▸ **Fragment do przeczytania**:

____

Jeśli stawiasz pierwsze kroki w Digital Paintingu i nie wiesz, czym jest photobashing, to wskakuj do wpisu. Zrozumiesz, na czym to polega i złapiesz kilka patentów na pozyskiwanie fotek do tego zabiegu.
To czym jest ten Photobashing w Digital Paintingu?
Wyobraź sobie, że pracujesz dla firmy, która produkuje grę fantasy. Masz wykonać kilkadziesiąt enviro (środowisk). Dostajesz deadline i baraniejesz. Przecież nie da się namalować tak dużo w tak krótkim czasie! No co jest! Ręka ci odpadnie, a poza tym no nie da się!
No właśnie. I w tym momencie do akcji wkracza photobashing z całym wachlarzem możliwości. W tej technice chodzi o to, żeby połączyć zdjęcie realnego przedmiotu / budynku / krajobrazu z domalowaną resztą.
Oczywiście nie jest to zabieg na zasadzie kopiuj/wklej i gotowe – rodem z Painta. To wyglądałoby nienaturalnie. Na co więc musisz zwracać uwagę przy photobashingu?
Na co zwrócić uwagę przy photobashingu?
Zanim zadowolony prześlesz swoją pracę przełożonemu, sprawdź dokładnie kilka kwestii i zadaj sobie kilka pytań.
-
czy obiekty ze zdjęcia są w tej samej perspektywie? Chyba nie chcesz stworzyć świata w krzywym zwierciadle rodem z Alicji w Krainie czarów? Sprawdzaj każdy obiekt i oceń perspektywę, w której się znajduje. Użyj narzędzia Strzałki (V), przełącz się na pożądaną warstwę i wciśnij Ctrl+T (Transform). Teraz kliknij prawym – zobaczysz opcję “Perspektywa.
-
czy zdjęcie jest w tej samej kolorystyce co reszta pracy?
tu naprawdę niewielka różnica w odcieniu może zepsuć cały efekt i zdemaskować photobashing. Użyj balansu kolorów, Barwy i Nasycenia oraz Krzywych. Dobrym pomysłem jest dopasowanie zdjęcia czarno-białego do czarno-białego rysunku, aby uzyskać zgodność waloru, a potem dopiero zajmij się kolorem!
-
czy światło i cień pada tam, gdzie powinno? Używaj Kontrastu i Krzywych. Przydatne może być również narzędzie Rozjaśnianie.
-
wklejaj tylko zdjęcia najwyższej jakości. Jeśli jednak zdjęcie budzi twoją wątpliwość, wypróbuj opcję Filtr > Szum > [Redukcja szumu] oraz [Usuwanie szumu i ziarna].
-
czy potrzebujesz wszystkich elementów ze zdjęcia? A można wymazać część elementów, które zaburzają koncepcję lub kompozycję? (No chyba nie chcesz, żeby na średniowiecznym mrocznym enviro, nagle ktoś dojrzał traktor 😉 )

____

▸ **Cel zadania 1**:
Odpowiedz na podstawie tekstu o photobashingu:
(a) Ile enviro masz wykonać w opisanej sytuacji z firmą produkującą grę fantasy?
(b) Jaki skrót klawiszowy trzeba wcisnąć, aby użyć opcji Transform?
(c) Czego nikt nie powinien nagle dojrzeć na średniowiecznym mrocznym enviro?
▸ **Cel zadania 2**:
Zastąp „fantasy” słowami „science fiction” i proszę przepisać fragment tekstu o photobashingu między „To czym jest” a „z domalowaną resztą.” włącznie.

▸ **Zestaw danych**:
____

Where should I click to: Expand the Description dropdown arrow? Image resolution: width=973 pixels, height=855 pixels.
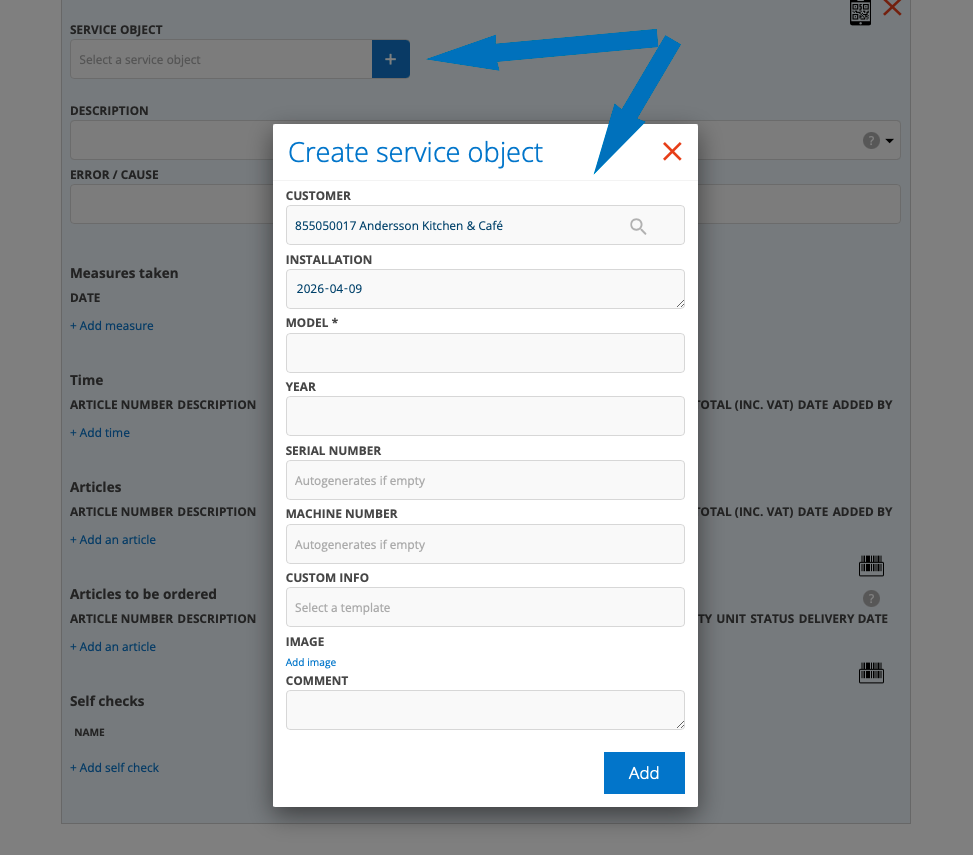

____

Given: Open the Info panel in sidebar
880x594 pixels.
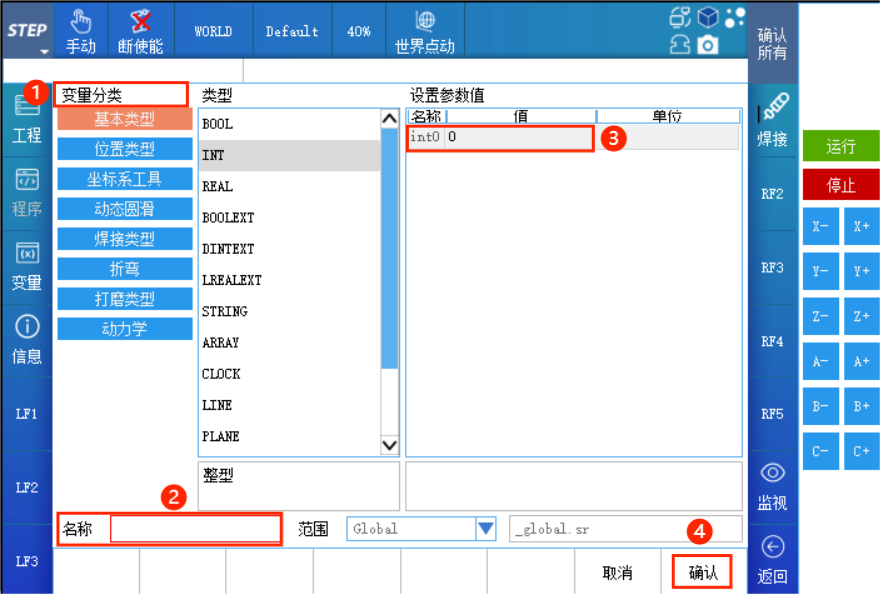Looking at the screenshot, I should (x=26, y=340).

____

▸ **Pełna odpowiedź 1**:
(a) Kilkadziesiąt.
(b) Ctrl+T.
(c) Traktora.

▸ **Pełna odpowiedź 2**:
To czym jest ten Photobashing w Digital Paintingu?
Wyobraź sobie, że pracujesz dla firmy, która produkuje grę science fiction. Masz wykonać kilkadziesiąt enviro (środowisk). Dostajesz deadline i baraniejesz. Przecież nie da się namalować tak dużo w tak krótkim czasie! No co jest! Ręka ci odpadnie, a poza tym no nie da się!
No właśnie. I w tym momencie do akcji wkracza photobashing z całym wachlarzem możliwości. W tej technice chodzi o to, żeby połączyć zdjęcie realnego przedmiotu / budynku / krajobrazu z domalowaną resztą.